» DIRECTIONS
The full set of records is to be reproduced verbatim.

» GIVEN ENTRIES
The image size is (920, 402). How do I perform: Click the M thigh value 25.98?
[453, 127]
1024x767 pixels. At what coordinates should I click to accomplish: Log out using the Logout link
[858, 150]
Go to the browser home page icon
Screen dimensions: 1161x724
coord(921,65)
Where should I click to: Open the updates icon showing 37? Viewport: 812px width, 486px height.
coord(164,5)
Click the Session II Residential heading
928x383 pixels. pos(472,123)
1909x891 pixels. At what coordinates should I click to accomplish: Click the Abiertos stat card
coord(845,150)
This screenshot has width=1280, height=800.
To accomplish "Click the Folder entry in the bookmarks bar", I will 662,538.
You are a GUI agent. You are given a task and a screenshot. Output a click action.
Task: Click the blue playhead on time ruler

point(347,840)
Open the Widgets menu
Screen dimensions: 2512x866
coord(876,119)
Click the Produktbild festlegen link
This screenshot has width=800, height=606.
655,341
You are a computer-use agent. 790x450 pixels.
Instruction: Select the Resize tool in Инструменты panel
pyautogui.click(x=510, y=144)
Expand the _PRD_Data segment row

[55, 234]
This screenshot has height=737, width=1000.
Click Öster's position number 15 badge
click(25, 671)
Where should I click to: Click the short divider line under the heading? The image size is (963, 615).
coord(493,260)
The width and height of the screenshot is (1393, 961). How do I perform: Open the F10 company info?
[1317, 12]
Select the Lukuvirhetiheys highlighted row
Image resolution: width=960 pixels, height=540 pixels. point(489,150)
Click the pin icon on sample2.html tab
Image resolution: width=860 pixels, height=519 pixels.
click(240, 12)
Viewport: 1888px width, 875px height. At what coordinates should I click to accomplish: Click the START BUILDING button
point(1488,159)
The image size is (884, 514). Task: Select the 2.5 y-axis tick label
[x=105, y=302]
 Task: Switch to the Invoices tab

» RESPONSE TO THIS TASK
The image size is (920, 402). How do I perform: Click the M thigh value 25.98?
[453, 127]
1024x767 pixels. At what coordinates should I click to accomplish: Log out using the Logout link
[858, 150]
Go to the browser home page icon
Screen dimensions: 1161x724
coord(921,65)
Where should I click to: Open the updates icon showing 37? Viewport: 812px width, 486px height.
coord(164,5)
Click the Session II Residential heading
928x383 pixels. pos(472,123)
1909x891 pixels. At what coordinates should I click to accomplish: Click the Abiertos stat card
coord(845,150)
This screenshot has width=1280, height=800.
To accomplish "Click the Folder entry in the bookmarks bar", I will 662,538.
You are a GUI agent. You are given a task and a screenshot. Output a click action.
Task: Click the blue playhead on time ruler

point(347,840)
Open the Widgets menu
Screen dimensions: 2512x866
coord(876,119)
Click the Produktbild festlegen link
This screenshot has width=800, height=606.
655,341
You are a computer-use agent. 790x450 pixels.
Instruction: Select the Resize tool in Инструменты panel
pyautogui.click(x=510, y=144)
Expand the _PRD_Data segment row

[55, 234]
This screenshot has height=737, width=1000.
Click Öster's position number 15 badge
click(25, 671)
Where should I click to: Click the short divider line under the heading? The image size is (963, 615).
coord(493,260)
The width and height of the screenshot is (1393, 961). How do I perform: Open the F10 company info?
[1317, 12]
Select the Lukuvirhetiheys highlighted row
Image resolution: width=960 pixels, height=540 pixels. point(489,150)
Click the pin icon on sample2.html tab
Image resolution: width=860 pixels, height=519 pixels.
click(240, 12)
Viewport: 1888px width, 875px height. At what coordinates should I click to accomplish: Click the START BUILDING button
point(1488,159)
The image size is (884, 514). Task: Select the 2.5 y-axis tick label
[x=105, y=302]
 Task: Switch to the Invoices tab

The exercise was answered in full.